Indirect parameter estimation using temporal regularisation

Temporal smoothing is based on the similar behaviour shown by neighbouring time frames. Walledge et al. [89], exploiting this concept, applied a filtered image of the previous frame as the initialising image for the next frame. Temporal smoothing has also been used within a maximum a posteriori (MAP) framework [9094], while Reader et al. [95] fitted the data between tomographic iterations providing a smoothing and omitting the need for any prior term.

Another way to tackle the SNR problem is to consider temporal basis functions (TBFs) representing a wide range of possible kinetics in the data.
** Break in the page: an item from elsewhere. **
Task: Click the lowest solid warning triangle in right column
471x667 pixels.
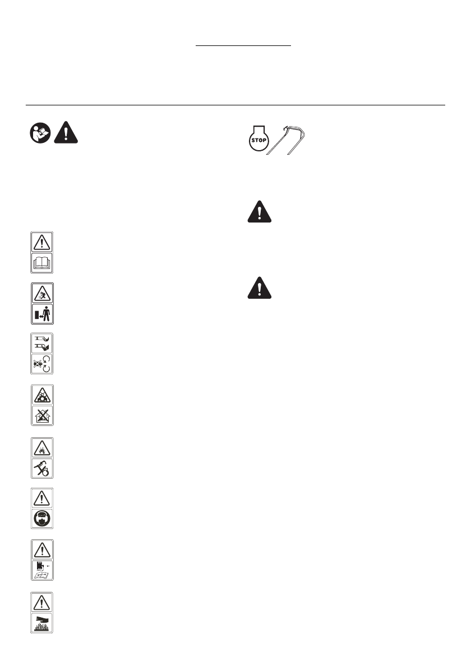Action: tap(260, 288)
The use of TBFs is based either on the data themselves, or on the physiological model under study. In the former case, a smoothing is achieved while in the latter, the basis coefficients have physiological meaning. Using b-spline TBF, Asma et al. [96] and Nichols et al. [97] reconstructed a set of basis function coefficients which, however, had no physiological meaning. Nichols et al. [97] used information from the head curve to optimise the splines, while Verhaeghe et al. [98] optimised the splines based on the TACs after every iteration. In an extension of the method, Verhaeghe et al. [99101] proposed joint estimation of coefficients and b-spline TBFs. This approach has similarities with the method of Reader et al. [102, 103] where the TBFs are not specified a priori but are left to be jointly estimated with the coefficients in an interleaving fashion.

Similar temporal smoothing can be achieved using wavelet decomposition [104106]. This decomposition gives a set of coefficients for a set of basis functions. By thresholding the coefficients, a signal denoising is achieved. Turkheimer et al. [107] pioneered this field of study by applying kinetic modelling in the wavelet space, while Verhaeghe et al. [108] used a spatiotemporal wavelet basis function within a fully 4D reconstruction.

Direct parameter estimation strategies

All the aforementioned methods are attempts to overcome the problem of the SNR, without, however, considering the problem of kinetic parameter estimation, which is the endpoint of image reconstruction in dynamic imaging. To simplify the parameter estimation sequence and directly reconstruct parameters of interest in a single step, a joint approach can be used to create parametric images by modelling the data before or during reconstruction.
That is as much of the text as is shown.